Passage for review -
- - -
Pharmacology: Pharmacodynamics: Sildenafil is a selective inhibitor of phosphodiesterases (PDEs). It has greatest selectivity for PDE type 5 (PDE5), an isoenzyme that inactivates cyclic guanosine monophosphate (cGMP). PDE5 is the predominant type in the corpus cavernosum of the penis and is involved in the breakdown (hydrolysis) of cGMP to GMP.
Nitric oxide (NO) released in the corpus cavernosum during sexual stimulation is most likely the major neurotransmitter mediating physiologic penile erection. NO mediates relaxation of the vascular smooth muscle of the corpus cavernosum by activating soluble guanylate cyclase thereby increasing cGMP production. cGMP is a second messenger for G-protein-coupled receptor protein kinases involved in regulating the vascular tone of the arterioles of the corpus cavernosum.
Sildenafil enhances penile erection by augmenting NO-mediated, cGMP-dependent vascular smooth muscle relaxation pathways. Upon NO release during sexual stimulation (resulting in increased cGMP production), Sildenafil (by inhibiting cGMP breakdown thus increasing cGMP levels in the corpus cavernosum) produces smooth muscle relaxation of the corpus cavernosum. Vascular smooth muscle relaxation in the corpus cavernosum leads to increased penile blood flow. Sildenafil has no effect on penile erection in the absence of sexual arousal.
- - -
Data -
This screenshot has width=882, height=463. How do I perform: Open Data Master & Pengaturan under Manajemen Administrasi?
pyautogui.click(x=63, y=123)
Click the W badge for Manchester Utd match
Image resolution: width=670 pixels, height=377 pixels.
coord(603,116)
- - -
Work instruction 1 -
Edit the part of the sildenafil passage that opens with "Pharmacology: Pharmacodynamics: Sildenafil" and closes with "cGMP to GMP.", changing "predominant" to "main".
Work instruction 2 -
Answer these questions on the sildenafil passage:
(a) For which phosphodiesterase type does sildenafil show the greatest selectivity?
(b) What enzyme does nitric oxide activate to increase cGMP production?
(c) What effect does sildenafil have on penile erection when sexual arousal is absent?
Rely solely on the sildenafil passage; the data plays no part in this work.

Response box 1 -
Pharmacology: Pharmacodynamics: Sildenafil is a selective inhibitor of phosphodiesterases (PDEs). It has greatest selectivity for PDE type 5 (PDE5), an isoenzyme that inactivates cyclic guanosine monophosphate (cGMP). PDE5 is the main type in the corpus cavernosum of the penis and is involved in the breakdown (hydrolysis) of cGMP to GMP.

Response box 2 -
(a) PDE type 5 (PDE5).
(b) Soluble guanylate cyclase.
(c) It has no effect.